I have encountered many challenges and limitations while using AI within the course. A few examples include without enough prompts, AI doesn’t generate useful information, and too many prompts often lead to more errors. As a result, a lot of time is often wasted trying to think of how to properly prompt generative AI or providing too many prompts. These are scenarios where I regret using AI because it affects efficiency when needed to complete assignments with a strict deadline. AI also doesn’t know the full extent of the content that is taught and sometimes uses complicated methods that I am not familiar with, which restricts my learning. I think there will always be challenges when depending too heavily on AI for understanding complex topics and doing assignments, which is why it’s important in software engineering education to understand that AI is a learning tool and should never be depended on.
In terms of engagement, knowledge retention, and practical skill development, comparing traditional teaching methods and AI-enhanced approaches demonstrates that each method has its own limitations and strengths. Traditional methods are known to have limited personalization, often led by one instructor through lecture-based classes and group projects; while it may increase interactions, this style doesn’t work for every student, who may not be able to progress at the same pace as all other students. Although lecture, discussion, and repetition can reinforce memory, which helps build these foundational skills all software engineers must know and never forget. It is very important to build these foundational skills through hands-on coding assignments and tests because it allows for more real-life experiences. Unfortunately, many of these factors depend solely on the teacher and could lead to subjective or biased feedback. On the other hand, AI-enhanced learning can create a more personalized learning experience catered to each student’s needs and pace. It can provide immediate feedback and corrected practices with good repetition practice on fundamental knowledge. Since it is able to suggest improvements, feedback, debugging, and assistance almost instantaneously, many people may think that it is better, but AI has proven to be sometimes very unreliable and doesn’t demonstrate the best practices, so it is something to consider.
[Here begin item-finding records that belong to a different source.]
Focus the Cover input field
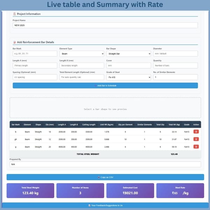Image resolution: width=210 pixels, height=210 pixels. pos(128,65)
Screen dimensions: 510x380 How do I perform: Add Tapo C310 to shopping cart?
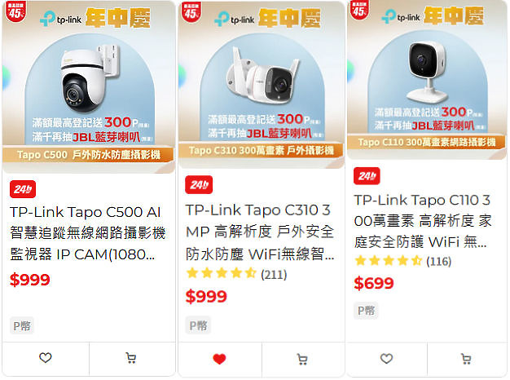tap(302, 359)
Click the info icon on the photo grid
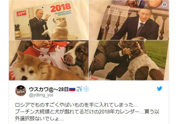179x124 pixels. (164, 5)
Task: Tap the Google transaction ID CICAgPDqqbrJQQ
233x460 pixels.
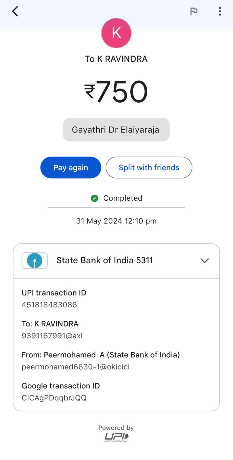Action: pyautogui.click(x=54, y=398)
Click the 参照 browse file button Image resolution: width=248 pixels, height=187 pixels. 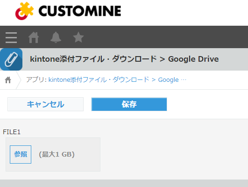tap(21, 154)
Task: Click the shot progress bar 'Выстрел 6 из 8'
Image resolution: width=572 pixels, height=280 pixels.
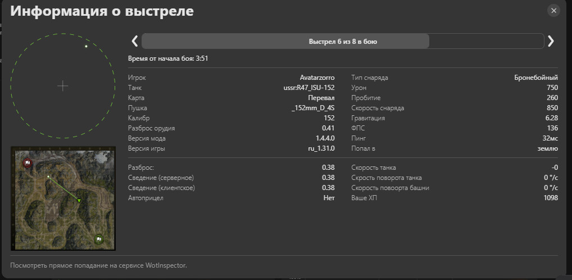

I still believe that it is better to integrate the use of AI into software engineering education because it can prove to be a super useful tool when used correctly, and it wouldn’t impact our learning as students as long as AI is used responsibly. I believe that it is important to remodel the way in-class WODs are required because that was the only assignment where I had felt the most pressured to use AI because of the short time constraints.
Overall I had a great experience using AI, testing its usage, and discovering its many limitations and downfalls in software engineering education. Although it has evolved very quickly and proves to be a very powerful tool, it’s important to note that AI should always be viewed as a tool to supplement learning whenever it’s being used.